## ASSIGNMENT
Below are records with pictures in them. Transcribe everything from the line containing "Where should I" down to the line containing "Image resolution: width=791", exactly, and leave the pictures behind.

## RECORDS PROVIDED
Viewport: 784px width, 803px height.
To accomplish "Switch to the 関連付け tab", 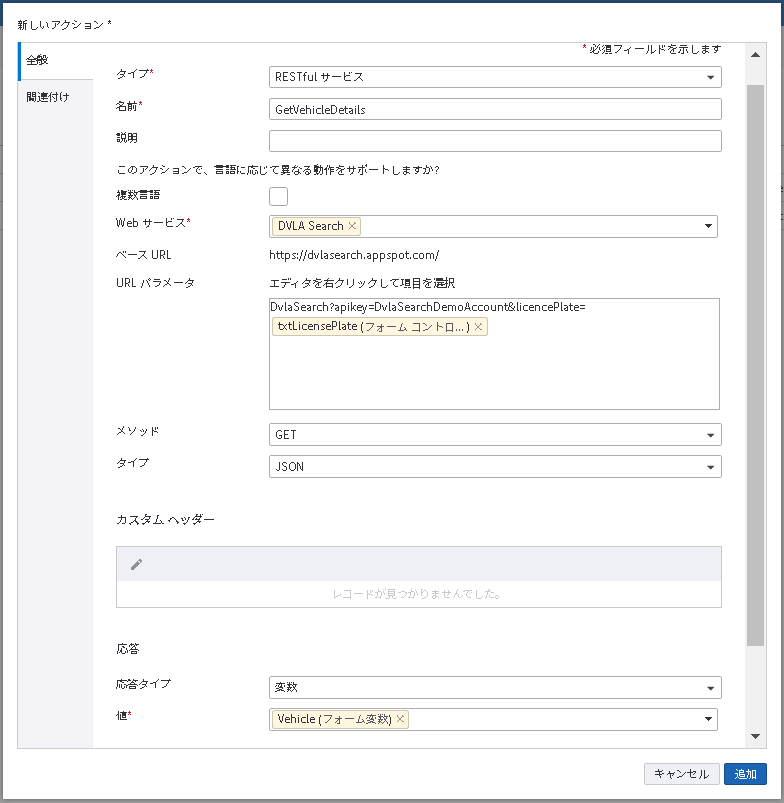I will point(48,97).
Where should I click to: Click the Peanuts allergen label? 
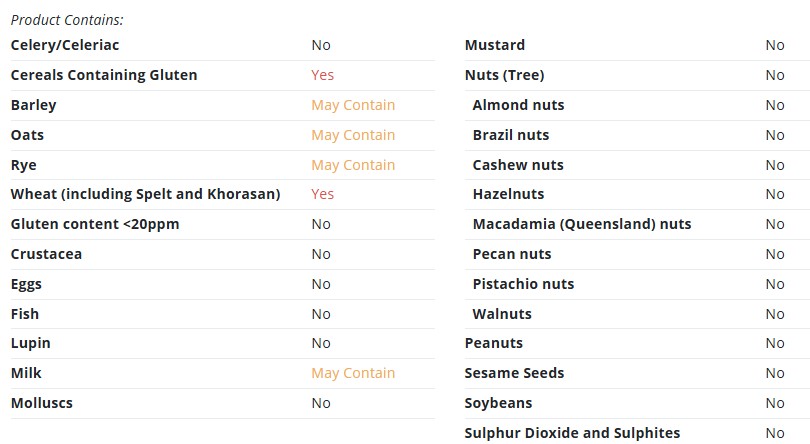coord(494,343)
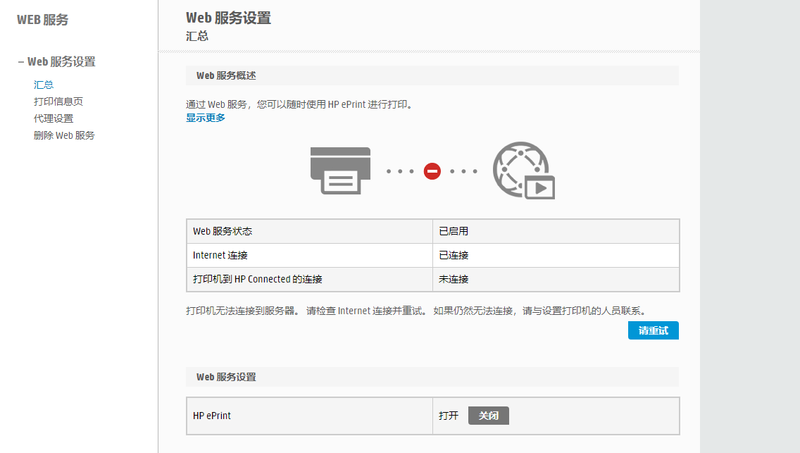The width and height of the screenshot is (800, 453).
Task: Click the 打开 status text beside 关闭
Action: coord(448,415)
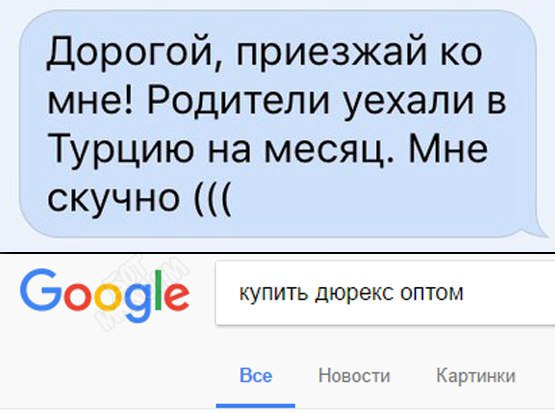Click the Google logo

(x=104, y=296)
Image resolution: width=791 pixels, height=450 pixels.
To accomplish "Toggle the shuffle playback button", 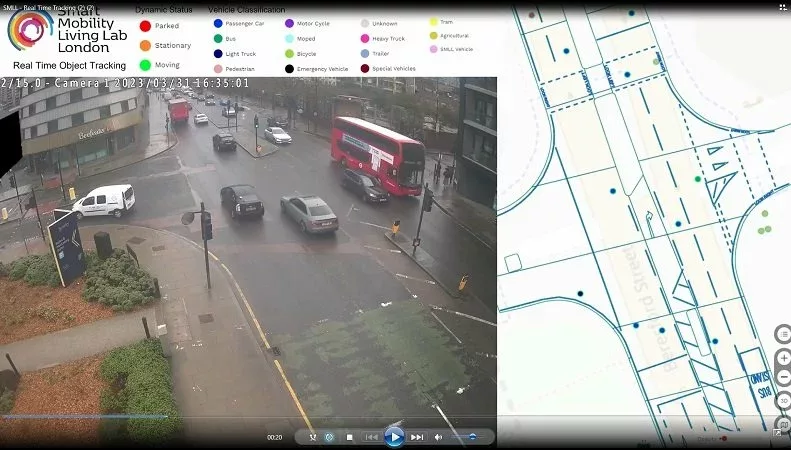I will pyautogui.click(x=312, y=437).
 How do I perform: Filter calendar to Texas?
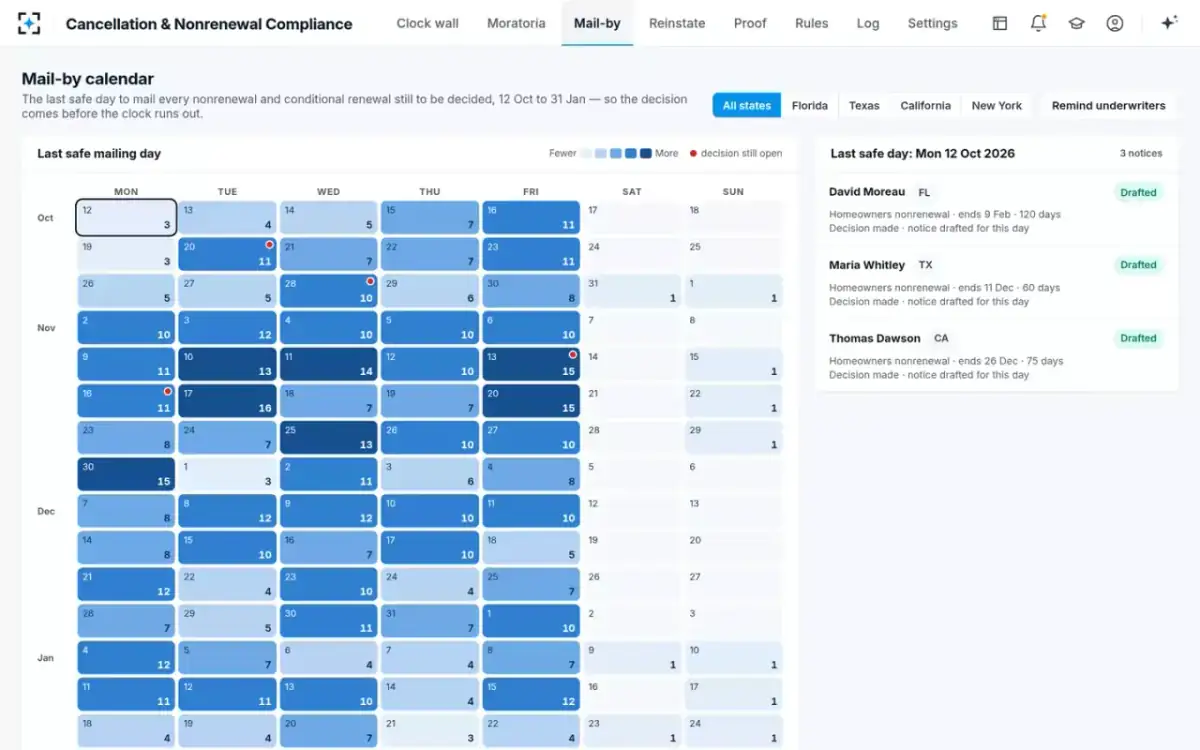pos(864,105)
---
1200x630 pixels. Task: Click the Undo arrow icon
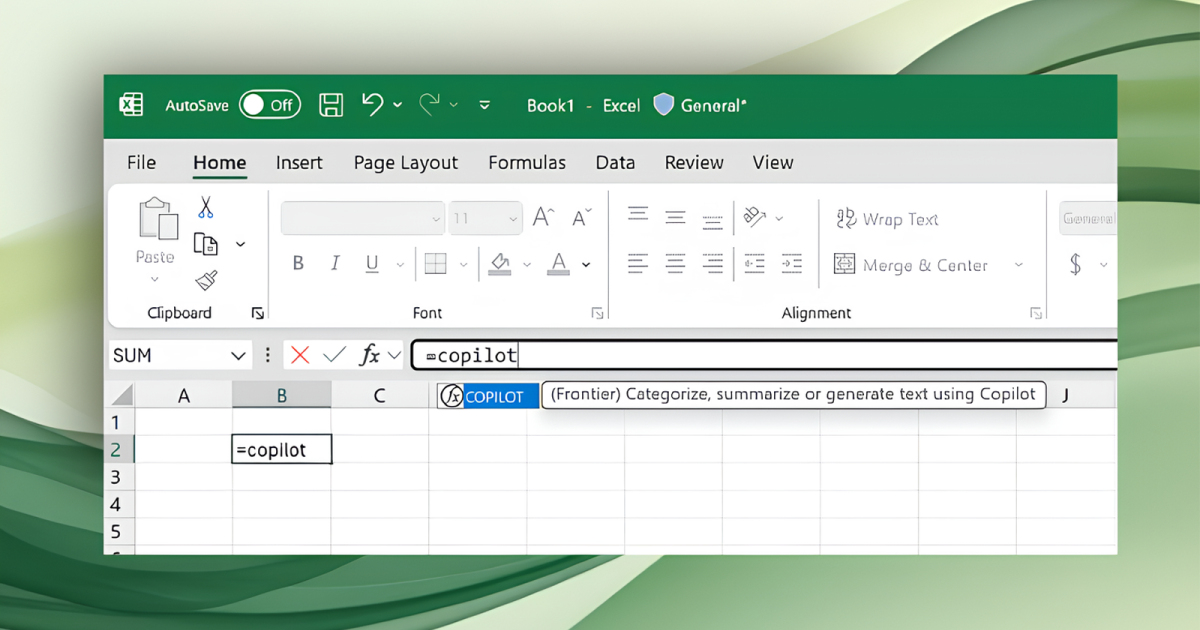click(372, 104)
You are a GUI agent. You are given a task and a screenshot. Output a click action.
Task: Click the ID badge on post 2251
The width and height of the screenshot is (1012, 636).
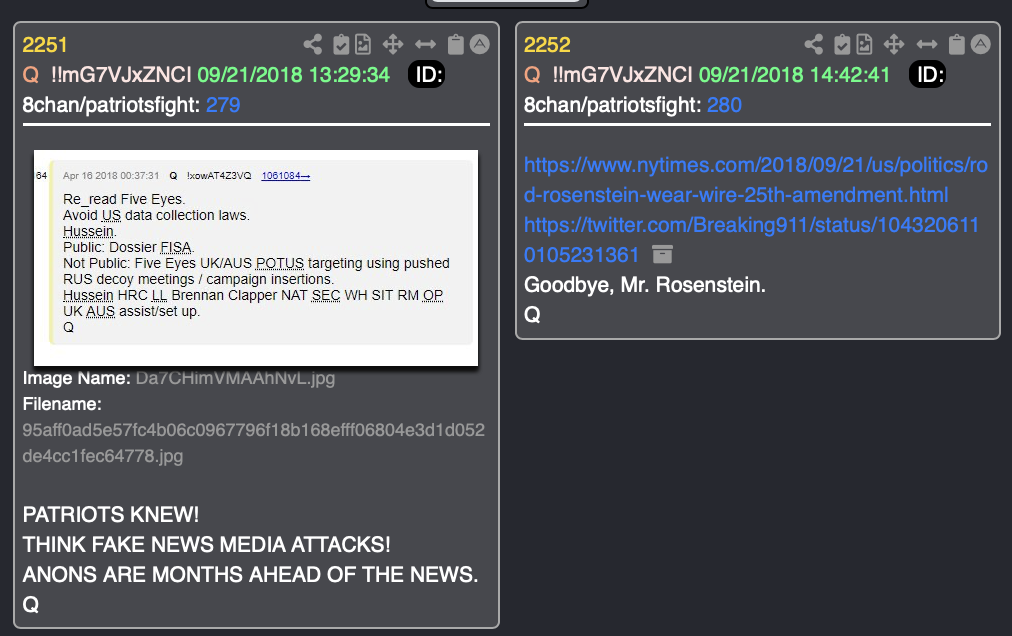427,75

## TASK SOLUTION
Where should I click to: Click the Peanuts allergen label? 
coord(494,343)
The width and height of the screenshot is (800, 453).
Task: Click the 打开 status text beside 关闭
Action: coord(448,415)
Click the Google logo

(x=104, y=296)
Image resolution: width=791 pixels, height=450 pixels.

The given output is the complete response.